--- Data for the task ---

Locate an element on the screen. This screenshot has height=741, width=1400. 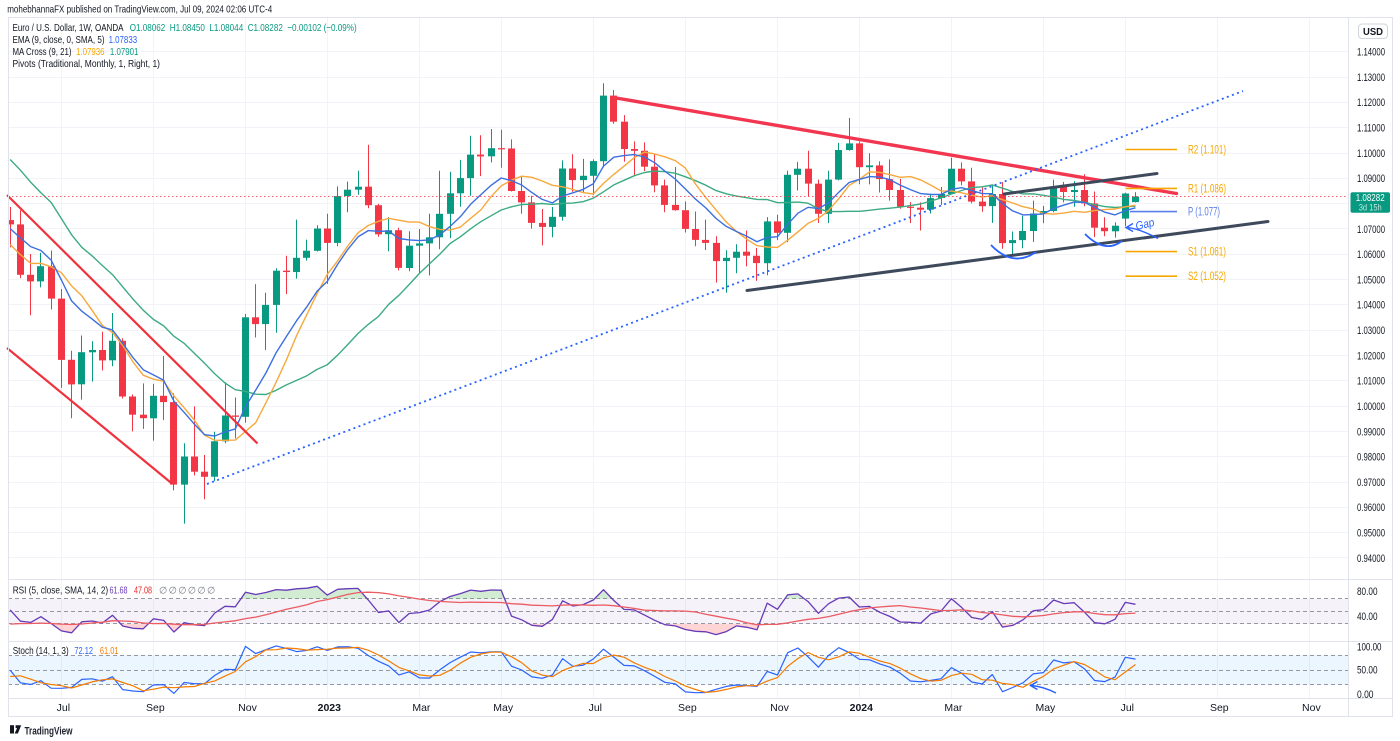
svg-text: 2024 is located at coordinates (862, 708).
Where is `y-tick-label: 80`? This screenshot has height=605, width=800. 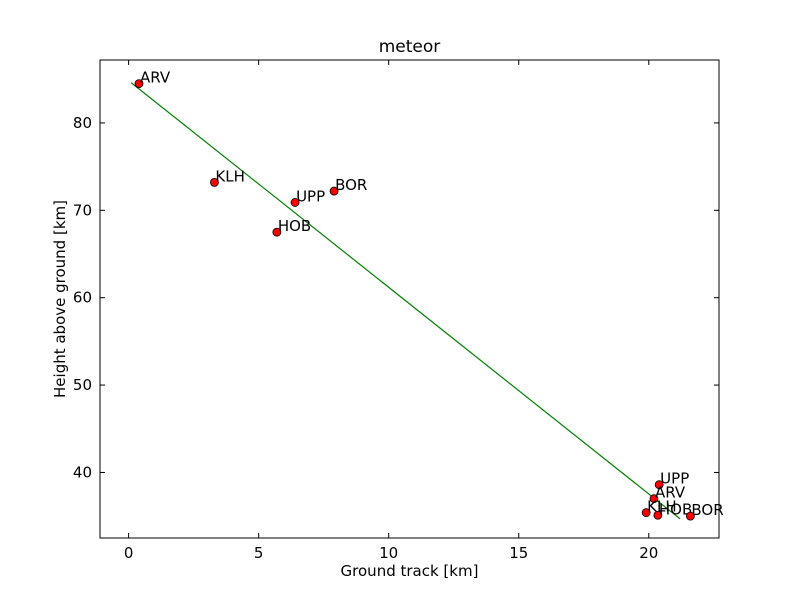
y-tick-label: 80 is located at coordinates (82, 123).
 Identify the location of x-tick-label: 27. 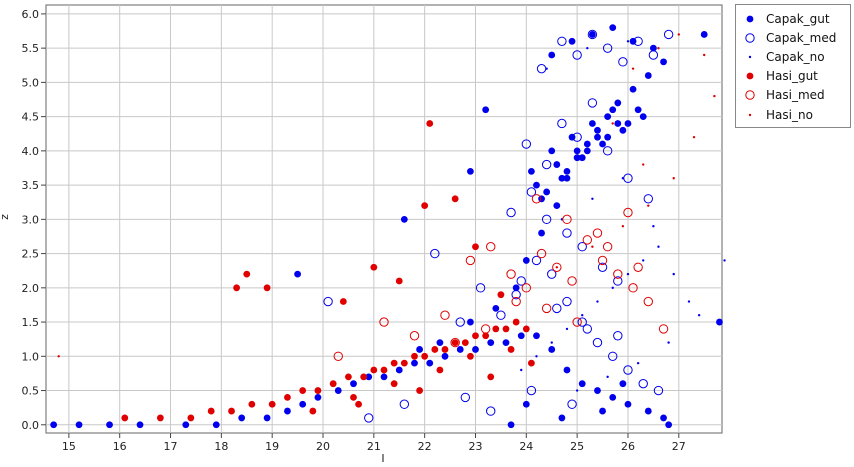
(679, 446).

---

• To-do item:
Update all the lines above by changing every "screenshot" to "screen capture" and leaving everything else as it is. Don't include the pictures in your answer.

• Response to this task:
Locate an element on the screen. This screen capture has height=741, width=1400. 
svg-text: 2024 is located at coordinates (862, 708).
Where is `y-tick-label: 80`? This screen capture has height=605, width=800. 
y-tick-label: 80 is located at coordinates (82, 123).
 Identify the location of x-tick-label: 27. 
(679, 446).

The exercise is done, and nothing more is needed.